▶ Problem statement: Please copy the material under this line exactly, keeping every line.

▶ Records supplied:
= Beginning of Section =
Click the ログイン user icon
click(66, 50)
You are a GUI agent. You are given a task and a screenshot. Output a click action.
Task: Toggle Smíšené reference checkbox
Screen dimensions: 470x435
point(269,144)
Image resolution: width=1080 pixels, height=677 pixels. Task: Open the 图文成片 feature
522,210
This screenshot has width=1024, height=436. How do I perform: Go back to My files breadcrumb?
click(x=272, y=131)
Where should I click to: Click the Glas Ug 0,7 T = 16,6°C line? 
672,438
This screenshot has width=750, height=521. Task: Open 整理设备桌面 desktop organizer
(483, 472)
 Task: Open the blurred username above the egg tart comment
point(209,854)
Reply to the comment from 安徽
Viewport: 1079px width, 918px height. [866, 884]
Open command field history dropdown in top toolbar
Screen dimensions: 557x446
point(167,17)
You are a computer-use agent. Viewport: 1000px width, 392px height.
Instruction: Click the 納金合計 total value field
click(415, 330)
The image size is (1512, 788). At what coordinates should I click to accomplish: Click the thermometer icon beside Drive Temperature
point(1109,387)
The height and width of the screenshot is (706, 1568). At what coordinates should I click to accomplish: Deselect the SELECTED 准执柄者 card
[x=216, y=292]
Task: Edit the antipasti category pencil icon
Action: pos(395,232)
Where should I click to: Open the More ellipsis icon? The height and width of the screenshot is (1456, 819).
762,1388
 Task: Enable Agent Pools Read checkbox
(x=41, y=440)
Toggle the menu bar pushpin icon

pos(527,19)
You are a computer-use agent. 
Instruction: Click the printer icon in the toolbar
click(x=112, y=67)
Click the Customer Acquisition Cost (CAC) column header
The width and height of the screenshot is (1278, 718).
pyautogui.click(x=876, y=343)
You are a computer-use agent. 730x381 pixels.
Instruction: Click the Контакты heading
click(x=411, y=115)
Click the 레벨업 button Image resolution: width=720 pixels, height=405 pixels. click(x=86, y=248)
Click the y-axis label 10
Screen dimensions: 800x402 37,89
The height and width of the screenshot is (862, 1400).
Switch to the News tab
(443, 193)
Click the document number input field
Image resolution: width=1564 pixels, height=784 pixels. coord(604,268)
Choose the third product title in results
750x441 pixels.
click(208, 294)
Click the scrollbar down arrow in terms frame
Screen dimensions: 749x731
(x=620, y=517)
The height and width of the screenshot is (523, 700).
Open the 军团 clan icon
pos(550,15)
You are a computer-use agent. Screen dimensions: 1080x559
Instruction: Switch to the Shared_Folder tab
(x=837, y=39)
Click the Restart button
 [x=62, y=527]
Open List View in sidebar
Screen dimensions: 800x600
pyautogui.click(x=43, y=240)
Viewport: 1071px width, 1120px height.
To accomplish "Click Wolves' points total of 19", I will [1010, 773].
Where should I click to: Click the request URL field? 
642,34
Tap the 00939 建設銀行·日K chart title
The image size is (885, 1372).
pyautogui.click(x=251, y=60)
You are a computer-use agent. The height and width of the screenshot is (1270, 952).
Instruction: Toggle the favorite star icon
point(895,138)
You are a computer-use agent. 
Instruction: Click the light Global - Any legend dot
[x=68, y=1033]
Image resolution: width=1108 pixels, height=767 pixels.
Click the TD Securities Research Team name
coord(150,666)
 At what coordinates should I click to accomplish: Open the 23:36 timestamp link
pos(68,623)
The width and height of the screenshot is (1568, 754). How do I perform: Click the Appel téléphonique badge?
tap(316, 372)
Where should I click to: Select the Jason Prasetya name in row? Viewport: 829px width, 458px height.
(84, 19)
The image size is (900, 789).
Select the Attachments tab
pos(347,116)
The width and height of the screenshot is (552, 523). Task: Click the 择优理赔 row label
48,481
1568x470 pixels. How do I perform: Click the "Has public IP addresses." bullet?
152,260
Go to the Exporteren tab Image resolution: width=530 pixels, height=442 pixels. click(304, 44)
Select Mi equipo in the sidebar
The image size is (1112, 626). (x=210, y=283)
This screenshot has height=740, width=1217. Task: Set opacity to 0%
= End of Section =
▶ Problem solution:
Click the ログイン user icon
click(66, 50)
You are a GUI agent. You are given a task and a screenshot. Output a click action.
Task: Toggle Smíšené reference checkbox
Screen dimensions: 470x435
point(269,144)
Image resolution: width=1080 pixels, height=677 pixels. Task: Open the 图文成片 feature
522,210
This screenshot has width=1024, height=436. How do I perform: Go back to My files breadcrumb?
click(x=272, y=131)
Where should I click to: Click the Glas Ug 0,7 T = 16,6°C line? 
672,438
This screenshot has width=750, height=521. Task: Open 整理设备桌面 desktop organizer
(483, 472)
 Task: Open the blurred username above the egg tart comment
point(209,854)
Reply to the comment from 安徽
Viewport: 1079px width, 918px height. [866, 884]
Open command field history dropdown in top toolbar
Screen dimensions: 557x446
point(167,17)
You are a computer-use agent. Viewport: 1000px width, 392px height.
Instruction: Click the 納金合計 total value field
click(415, 330)
The image size is (1512, 788). At what coordinates should I click to accomplish: Click the thermometer icon beside Drive Temperature
point(1109,387)
The height and width of the screenshot is (706, 1568). At what coordinates should I click to accomplish: Deselect the SELECTED 准执柄者 card
[x=216, y=292]
Task: Edit the antipasti category pencil icon
Action: pos(395,232)
Where should I click to: Open the More ellipsis icon? The height and width of the screenshot is (1456, 819).
762,1388
 Task: Enable Agent Pools Read checkbox
(x=41, y=440)
Toggle the menu bar pushpin icon

pos(527,19)
You are a computer-use agent. 
Instruction: Click the printer icon in the toolbar
click(x=112, y=67)
Click the Customer Acquisition Cost (CAC) column header
The width and height of the screenshot is (1278, 718).
pyautogui.click(x=876, y=343)
You are a computer-use agent. 730x381 pixels.
Instruction: Click the Контакты heading
click(x=411, y=115)
Click the 레벨업 button Image resolution: width=720 pixels, height=405 pixels. click(x=86, y=248)
Click the y-axis label 10
Screen dimensions: 800x402 37,89
The height and width of the screenshot is (862, 1400).
Switch to the News tab
(443, 193)
Click the document number input field
Image resolution: width=1564 pixels, height=784 pixels. coord(604,268)
Choose the third product title in results
750x441 pixels.
click(208, 294)
Click the scrollbar down arrow in terms frame
Screen dimensions: 749x731
(x=620, y=517)
The height and width of the screenshot is (523, 700).
Open the 军团 clan icon
pos(550,15)
You are a computer-use agent. Screen dimensions: 1080x559
Instruction: Switch to the Shared_Folder tab
(x=837, y=39)
Click the Restart button
 [x=62, y=527]
Open List View in sidebar
Screen dimensions: 800x600
pyautogui.click(x=43, y=240)
Viewport: 1071px width, 1120px height.
To accomplish "Click Wolves' points total of 19", I will [1010, 773].
Where should I click to: Click the request URL field? 
642,34
Tap the 00939 建設銀行·日K chart title
The image size is (885, 1372).
pyautogui.click(x=251, y=60)
You are a computer-use agent. The height and width of the screenshot is (1270, 952).
Instruction: Toggle the favorite star icon
point(895,138)
You are a computer-use agent. 
Instruction: Click the light Global - Any legend dot
[x=68, y=1033]
Image resolution: width=1108 pixels, height=767 pixels.
Click the TD Securities Research Team name
coord(150,666)
 At what coordinates should I click to accomplish: Open the 23:36 timestamp link
pos(68,623)
The width and height of the screenshot is (1568, 754). How do I perform: Click the Appel téléphonique badge?
tap(316, 372)
Where should I click to: Select the Jason Prasetya name in row? Viewport: 829px width, 458px height.
(84, 19)
The image size is (900, 789).
Select the Attachments tab
pos(347,116)
The width and height of the screenshot is (552, 523). Task: Click the 择优理赔 row label
48,481
1568x470 pixels. How do I perform: Click the "Has public IP addresses." bullet?
152,260
Go to the Exporteren tab Image resolution: width=530 pixels, height=442 pixels. click(304, 44)
Select Mi equipo in the sidebar
The image size is (1112, 626). (x=210, y=283)
This screenshot has height=740, width=1217. Task: Set opacity to 0%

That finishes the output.